+++ DOCUMENTO DE ORIGEN
Saludos
Pepe :-)
Este blog pretende ser un lugar de encuentro de los antiguos alumnos del Colegio Castaño - Universidad Laboral de Cheste - de la promoción 1975 - 78
Corrían buenos tiempos. Yo debía tener unos trece años y era ya primavera en Valencia. Hacía mucho calor y el olor de la aventura se distinguía sin esconderse. “Hay una piscina en el pueblo donde podemos bañarnos sin que nadie diga nada”, comentaron en la recepción del colegio. Por aquel entonces yo era uno de los recepcionistas del centro; una actividad más de las disponibles para los ratos de ocio que otorgaba algunos privilegios como estudiar tranquilamente, hacer llamadas telefónicas por el morro y husmear en los archivos y enseres privados de los tutores. Hacía falta tener un permiso de salida firmado por los padres para poder acudir al pueblo de Cheste distante unos cuatro kilómetros. Yo era uno de los pocos afortunados que disponía del preciado documento y lo había usado en dos ocasiones. Las salidas no estaban mal: podíamos intentar acercarnos a las chicas para presumir después ante los compañeros de habitación. También era posible comprar algunos artículos prohibidos en el colegio como cerveza y otras golosinas por el estilo. El camino era duro pero todo se olvidaba cuando a lo lejos divisábamos las altas torres de la iglesia augurando minifaldas, diversión y camorra con los chicos del pueblo.
Tuve el tiempo justo de acabar mi turno y subir a ponerme el bañador. La toalla no sería necesaria: la temperatura era buena y, además, su tamaño me delataría. Ese sábado no salimos por la puerta principal de la Universidad Laboral, sino que acortamos por un roto en la valla exterior del recinto. La impaciencia por darnos el primer baño del próximo verano nos llevaba en volandas campo a través hasta que llegamos a la carretera. Nuestro guía para llegar hasta la piscina era del aula dos. El caso es que nos juntamos al menos siete chicos de distintas procedencias; incluso alguno era de otro colegio. Cuando llegamos quedamos sorprendidos: no éramos los primeros. El agua aparecía casi repleta de chicos de la Laboral mientras otros muchos tomaban el sol apaciblemente. Nos miraron sin inmutarse. “Pero ¿no dijiste que era una piscina?”, pregunté con algo de asco al comprobar que se trataba de una alberca de riego con paredes de tierra. “Bueno, eso me dijeron. Pero te puedes bañar”. Tras pensármelo dos minutos y viendo que los demás sobrevivían al chapuzón e incluso se divertían, comencé a quitarme la ropa. El agua estaba algo fría y por el fondo debía haber algunas hierbas largas que se balanceaban al mover el agua con mi nado. Sentía escalofríos cuando alguna de ellas me rozaba la piel. Imaginaba que eran serpientes o cualquier otra alimaña.
++++++
+++ DATOS SIN PROCESAR
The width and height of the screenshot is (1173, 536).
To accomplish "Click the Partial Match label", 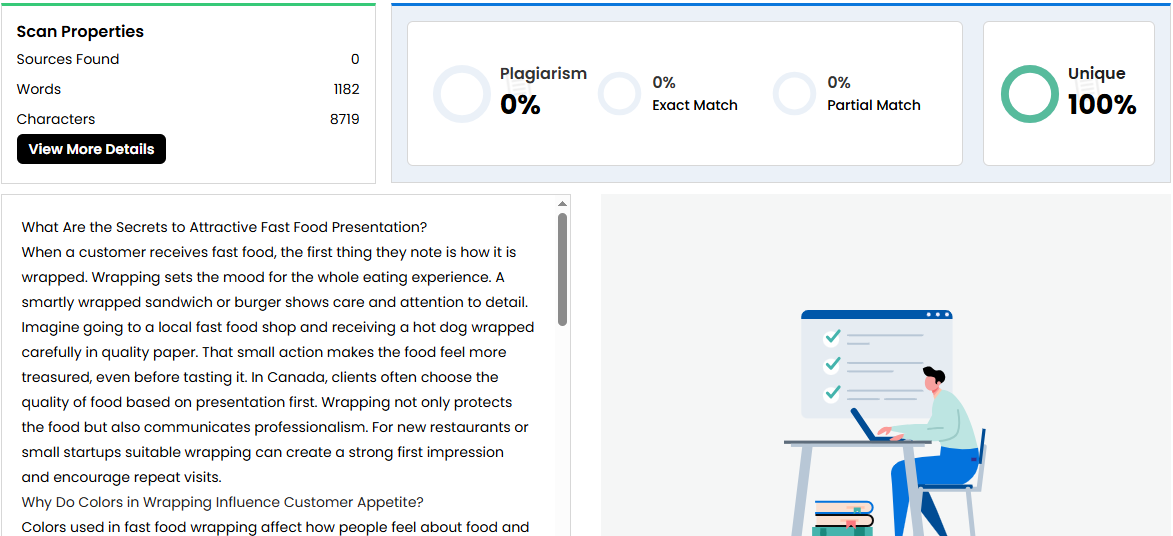I will pyautogui.click(x=873, y=105).
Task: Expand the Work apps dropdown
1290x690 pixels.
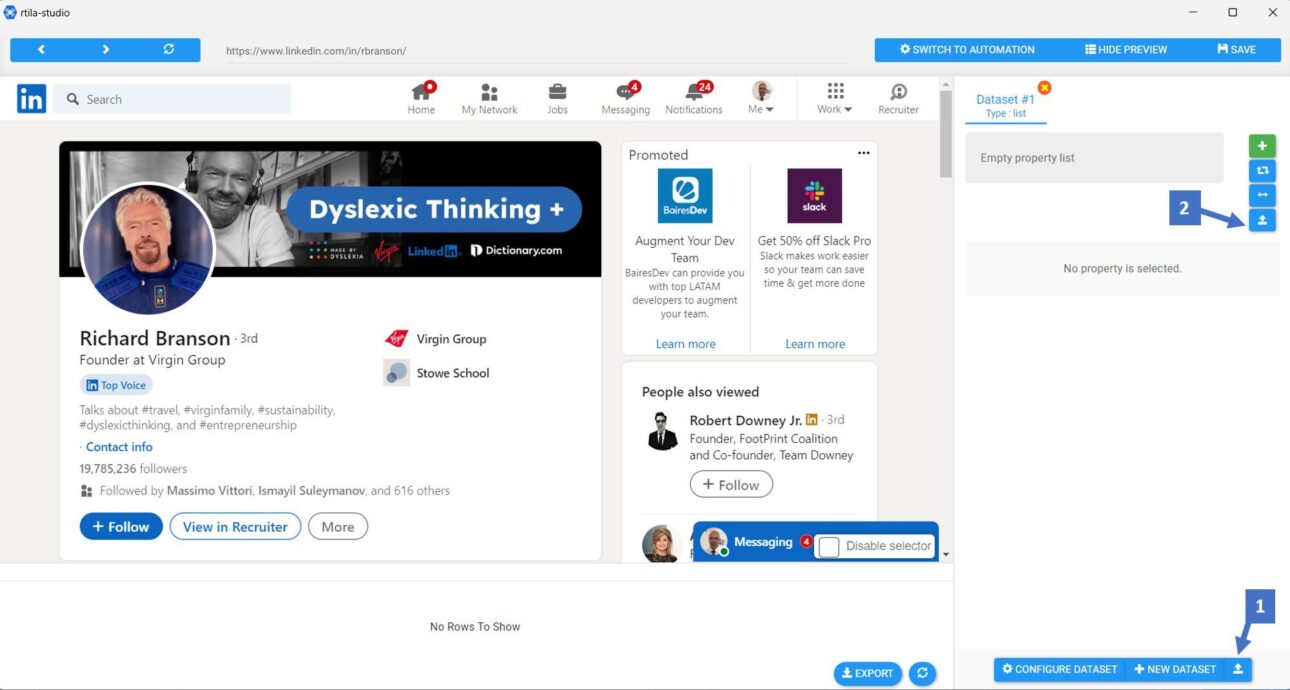Action: (x=835, y=98)
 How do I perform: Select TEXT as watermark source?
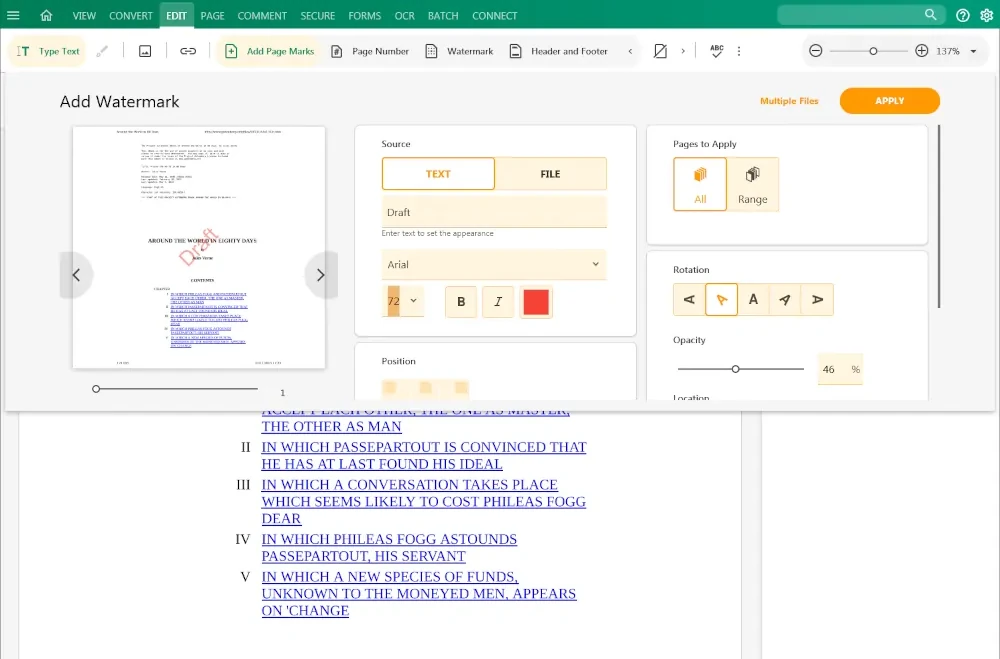point(438,174)
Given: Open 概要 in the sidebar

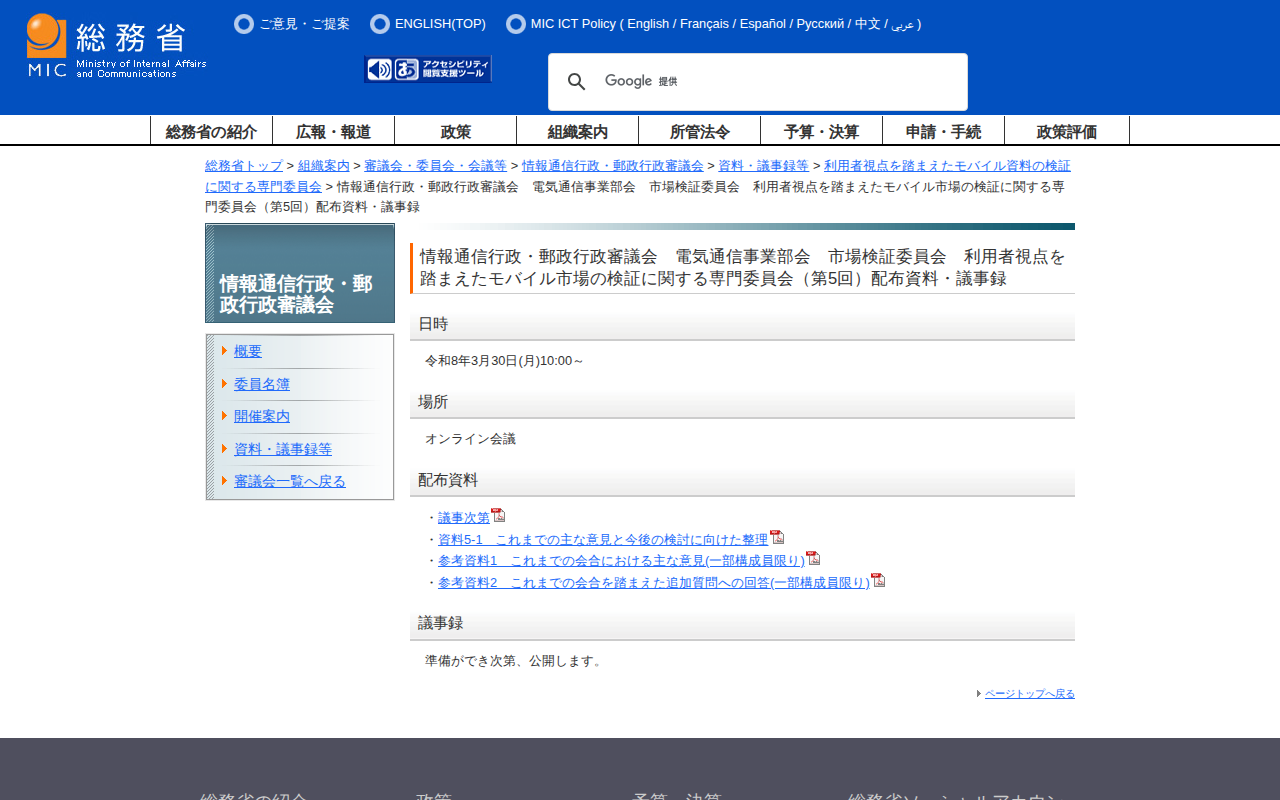Looking at the screenshot, I should (x=248, y=351).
++++++
◆ PROBLEMAS POR RESOLVER ◆
**a)** ¿Puedes resumir en dos oraciones el relato sobre la escapada de los alumnos de la Universidad Laboral de Cheste a la alberca del pueblo?
**b)** ¿Podrías retomar el relato del baño en la alberca de Cheste justo donde se detiene?
Las líneas no hacen falta para resolver nada de lo que se pide.

◆ RESPUESTAS POR TAREA ◆
**a)** En un blog pensado para los antiguos alumnos del Colegio Castaño de la Universidad Laboral de Cheste, promoción 1975-78, el narrador recuerda que, con unos trece años y siendo recepcionista del centro, era de los pocos que tenían el permiso de salida firmado por los padres para ir al pueblo de Cheste. Un sábado de primavera, un grupo de al menos siete chicos salió por un roto en la valla hacia una supuesta piscina, que resultó ser una alberca de riego con paredes de tierra llena de chicos de la Laboral, y aunque al principio le dio asco, el narrador acabó bañándose entre escalofríos por las hierbas largas del fondo.

**b)**
Salí del agua reconfortado. El paseo de más de cuatro kilómetros hasta aquel estanque había sido duro por el calor y las prisas. Estaba vistiéndome cuando una polvareda anunció que un coche se acercaba en nuestra dirección. Se trataba de un R-4 blanco que me resultaba familiar. Era don Rafael, uno de nuestros tutores. Al parecer algún envidioso había soltado la lengua a cambio de Dios sabe qué favores. Se enfadó mucho pero no levantó la voz. Si algo recuerdo de don Rafael es el exquisito trato que nos dispensaba aunque tuviese muchas razones para cabrearse y castigarnos. Todos sabíamos que no estaba bien bañarse allí, en un lugar remoto, en una charca sucia (a nosotros no nos lo parecía), sin socorrista, sin permiso del dueño… “Vamos, todos a vuestros colegios”. Tomó el nombre de los del nuestro y despachó a los demás anunciando una buena bronca para la llegada. Salimos todos disparados en dirección al pueblo que pillaba de camino para la Laboral.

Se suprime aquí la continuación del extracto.